然而,当诸如晶体管的集成电路元件的尺寸缩小时,不可避免地损害了它们的恒定材料特性和物理效应,从一定程度上降低了这些元件的性能。因此,已经对晶体管的设计进行了很多新的创新,以便把这些元件的性能保持到合适的水平。
场效应晶体管(FET)中保持性能的重要因素为载流子迁移率,在通过非常簿的栅介质层来与沟道隔离的栅极上施加电压的情况下,载流子迁移率可以影响掺杂半导体沟道中流动的电流或电荷量。
已经知道,根据载流子的类型和应力方向,FET的沟道区中的机械应力可以显著地提高或降低载流子的迁移率。
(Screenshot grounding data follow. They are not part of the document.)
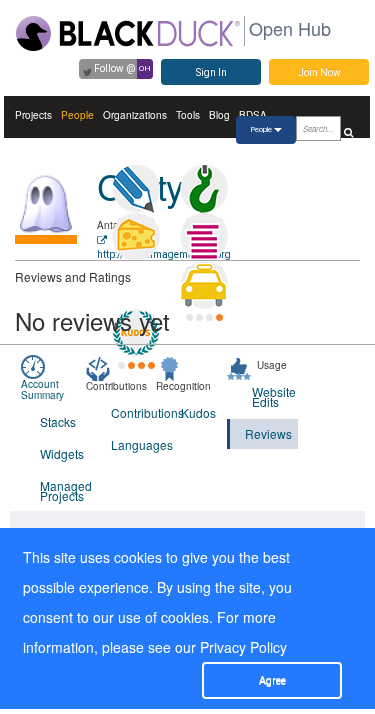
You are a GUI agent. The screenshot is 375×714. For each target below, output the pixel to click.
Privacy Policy (243, 647)
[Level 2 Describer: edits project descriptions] (136, 189)
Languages (134, 444)
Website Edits (274, 396)
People (77, 115)
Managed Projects (63, 490)
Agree (272, 680)
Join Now (319, 72)
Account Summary (42, 389)
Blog (219, 115)
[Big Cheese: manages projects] (136, 237)
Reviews (268, 433)
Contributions (134, 412)
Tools (188, 115)
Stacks (58, 421)
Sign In (211, 72)
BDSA (253, 115)
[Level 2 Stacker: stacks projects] (204, 237)
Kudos (198, 412)
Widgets (62, 453)
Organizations (135, 115)
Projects (33, 115)
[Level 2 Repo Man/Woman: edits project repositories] (204, 189)
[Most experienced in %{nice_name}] (46, 239)
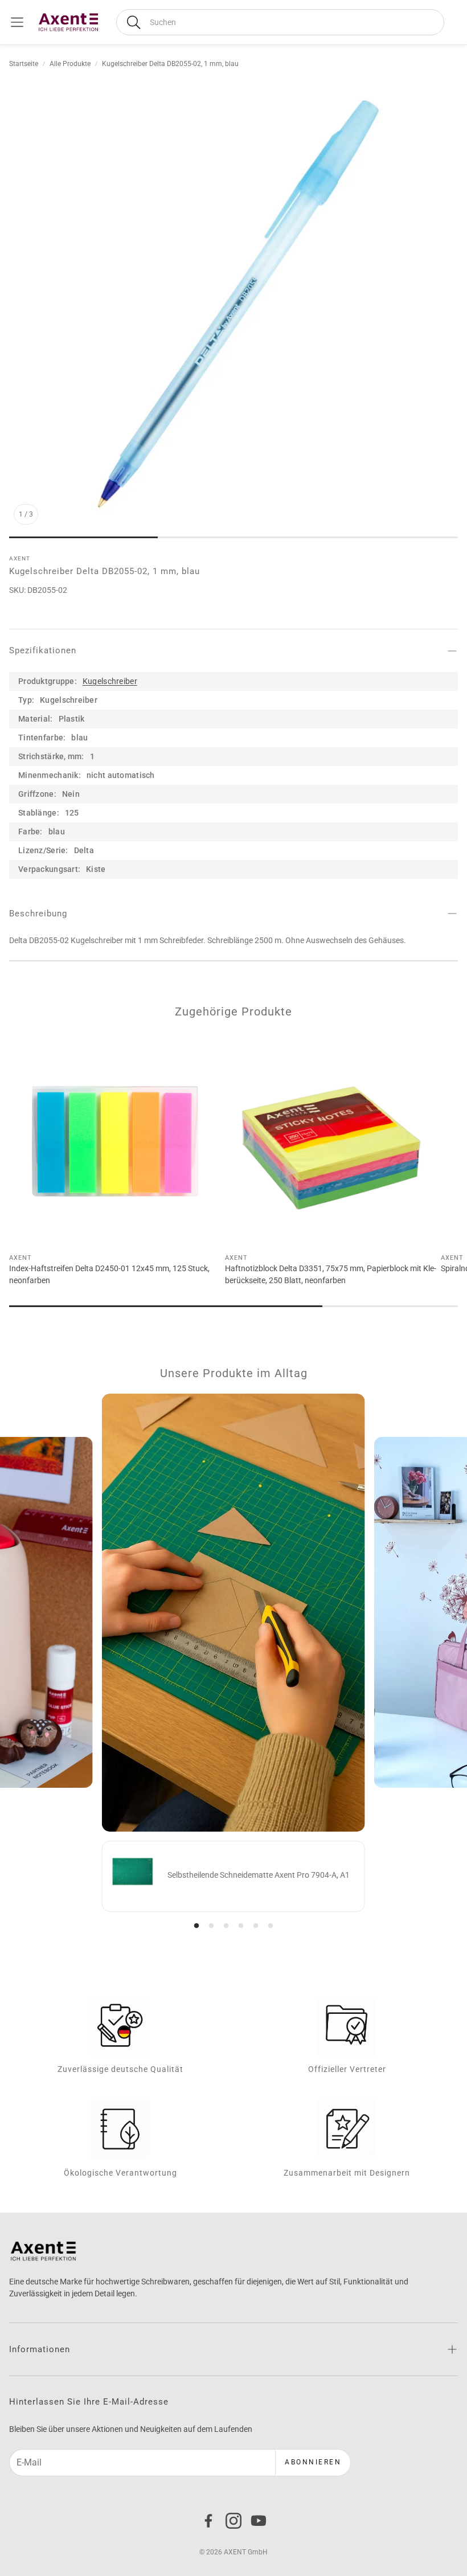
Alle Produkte (70, 64)
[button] (280, 22)
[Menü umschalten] (17, 22)
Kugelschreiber (110, 681)
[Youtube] (259, 2521)
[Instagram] (233, 2521)
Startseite (23, 64)
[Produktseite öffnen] (114, 1141)
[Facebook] (208, 2521)
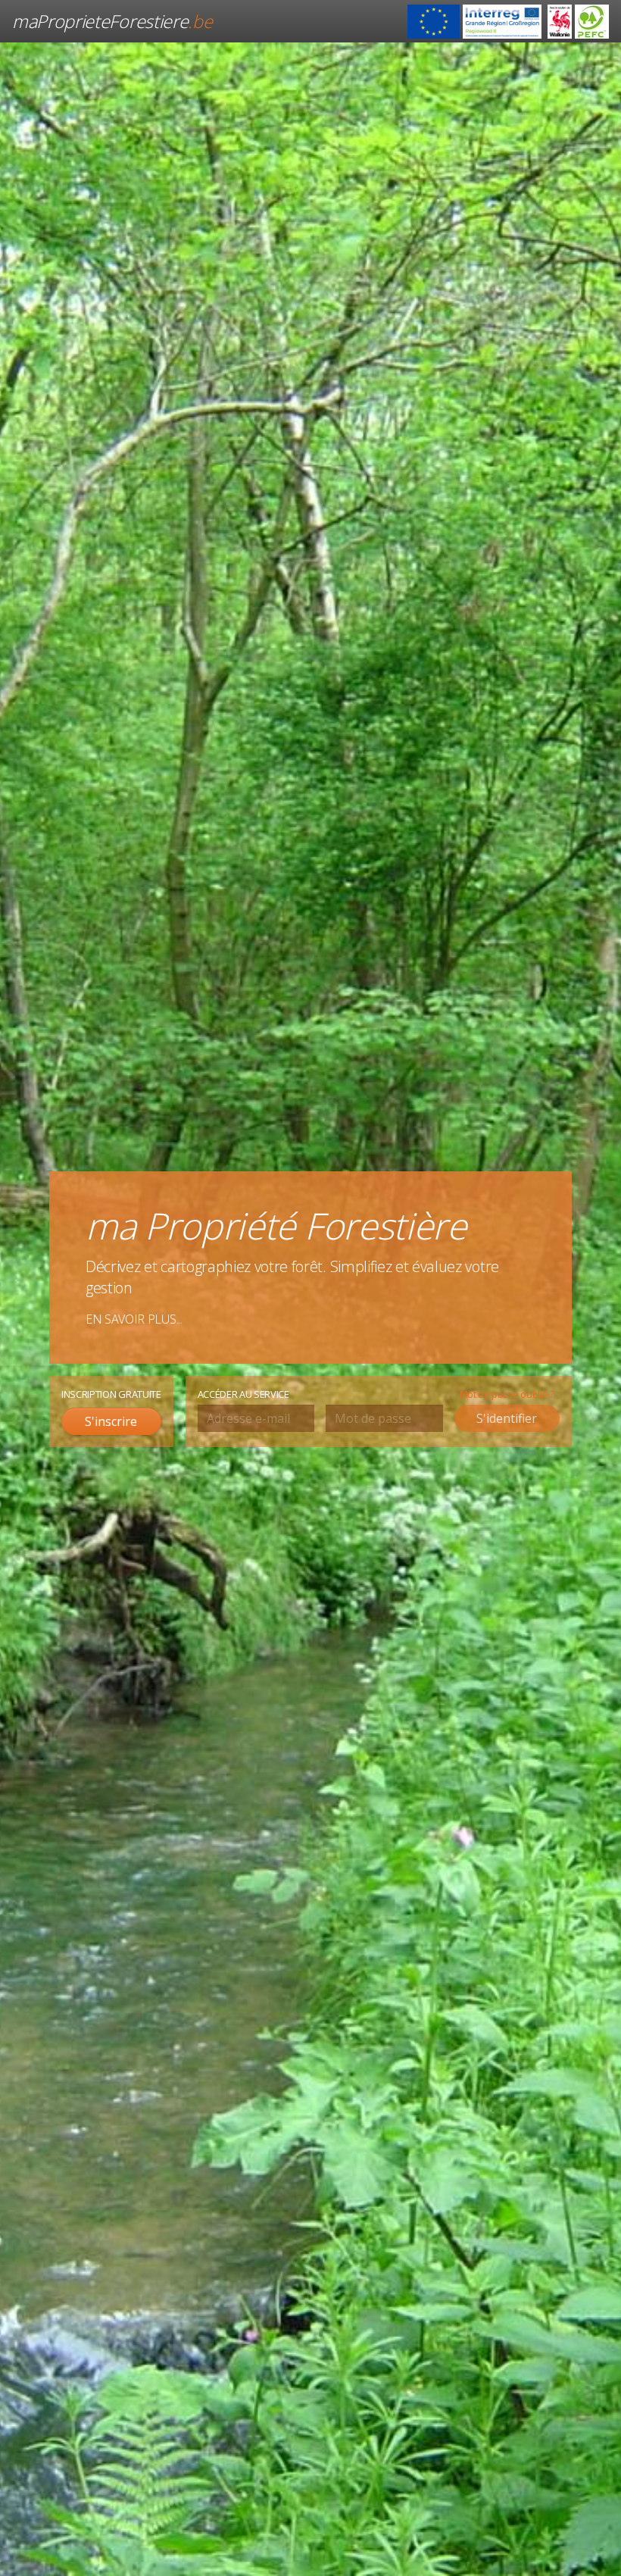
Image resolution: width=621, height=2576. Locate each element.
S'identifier (506, 1418)
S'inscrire (111, 1421)
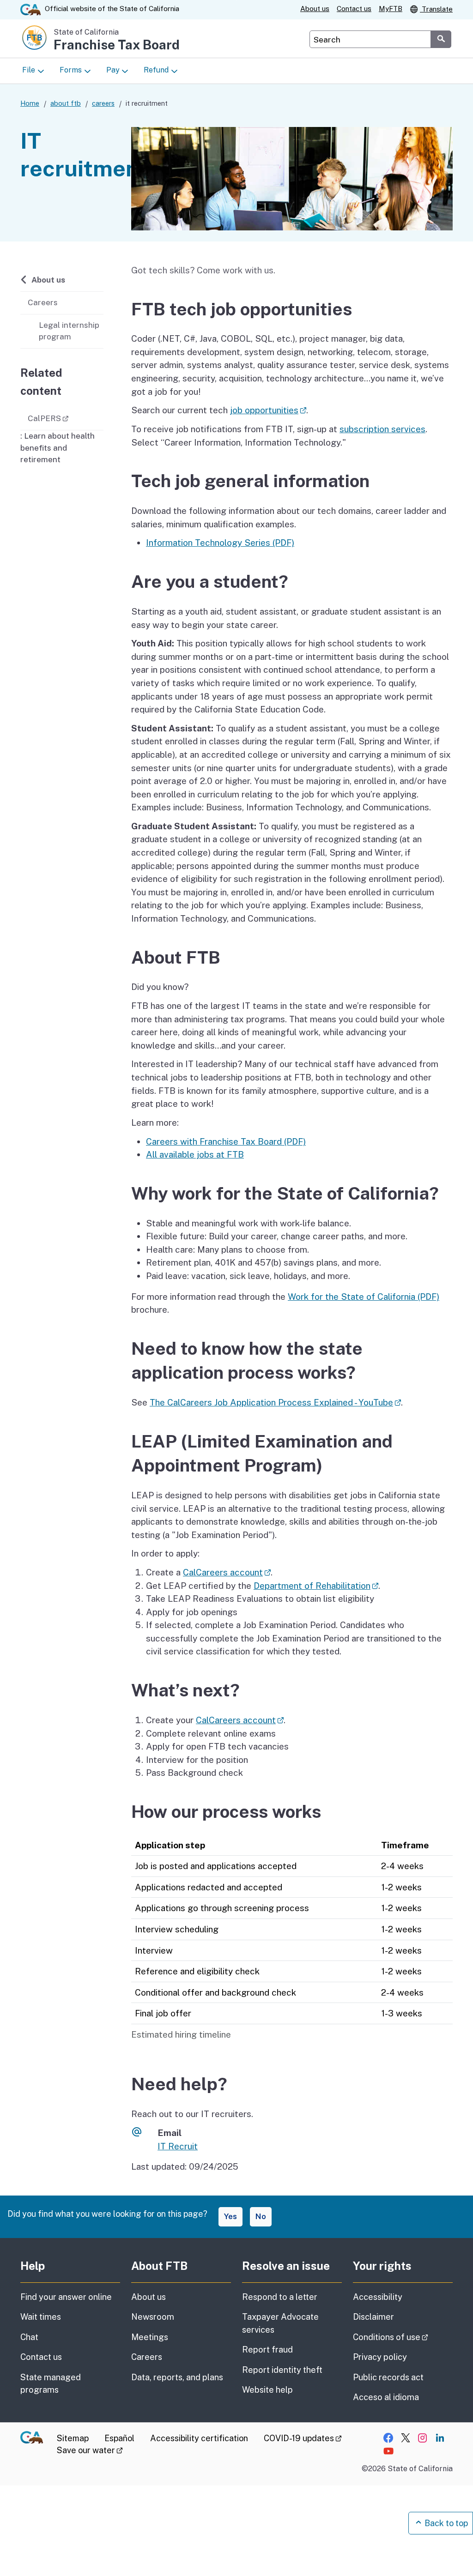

在FET中,拉应力能够提高电子迁移率,降低空穴迁移率,可以显著提高NMOS的性能;而压应力可以提高空穴的迁移率,降低电子迁移率,可以有力地提高PMOS的性能。现有技术中已经提出了大量的结构和材料的改进,以用于在半导体材料中引入拉应力和压应力,例如在US2006/0160307中,就提出了一种在MOSFET器件上通过沉积应力层,并选择性地刻蚀全部或部分栅极层,来提高沟道中的载流子迁移率的方案。
然而,现有技术通常通过单独的应力层或者应力界面来改变载流子的迁移率,这将不利于器件尺寸的持续缩小,并且导致复杂的制造工艺。而且随着目前半导体器件尺寸的减小,相应的沟道区域也随之减小。因此,当应力材料膨胀时,对于施加在沟道区域两侧的源极区和漏极区应力材料,其相应增加的应力非常有限。从而不能够很好的改善MOSFET晶体管,尤其是N-FET晶体管的性能,这样,其对应构成的CMOS电路的性能也相应地较差。因此,需要提供一种新的半导体器件的制造方法,能够使得在不适用单独的应力层的情况下,提高NMOS器件的沟道区的载流子迁移率,降低器件的尺寸并简化工艺。
发明内容
本发明的目的是提供一种NMOS晶体管的制造方法,以在不增加单独的应力层的情况下增强N沟道应力。
本发明的技术解决方案是一种NMOS晶体管的制造方法,包括以下步骤:
提供半导体衬底,所述半导体衬底上具有包括栅介质层和伪栅极层的栅堆叠,所述伪栅极层包括至少两层不同材料;
在栅堆叠两侧的半导体衬底中掺杂N型离子,形成源极轻掺杂区和漏极轻掺杂区;
在栅堆叠侧壁上形成侧墙;
在源极区、漏极区选择性外延SiC层;
在栅堆叠两侧的半导体衬底中掺杂N型离子,形成源极重掺杂区和漏极重掺杂区;
移除所述伪栅极层。
作为优选:在形成源极重掺杂区和漏极重掺杂区后,还包括在半导体衬底上沉积层间介质层并通过化学机械抛光暴露出所述伪栅极层表面。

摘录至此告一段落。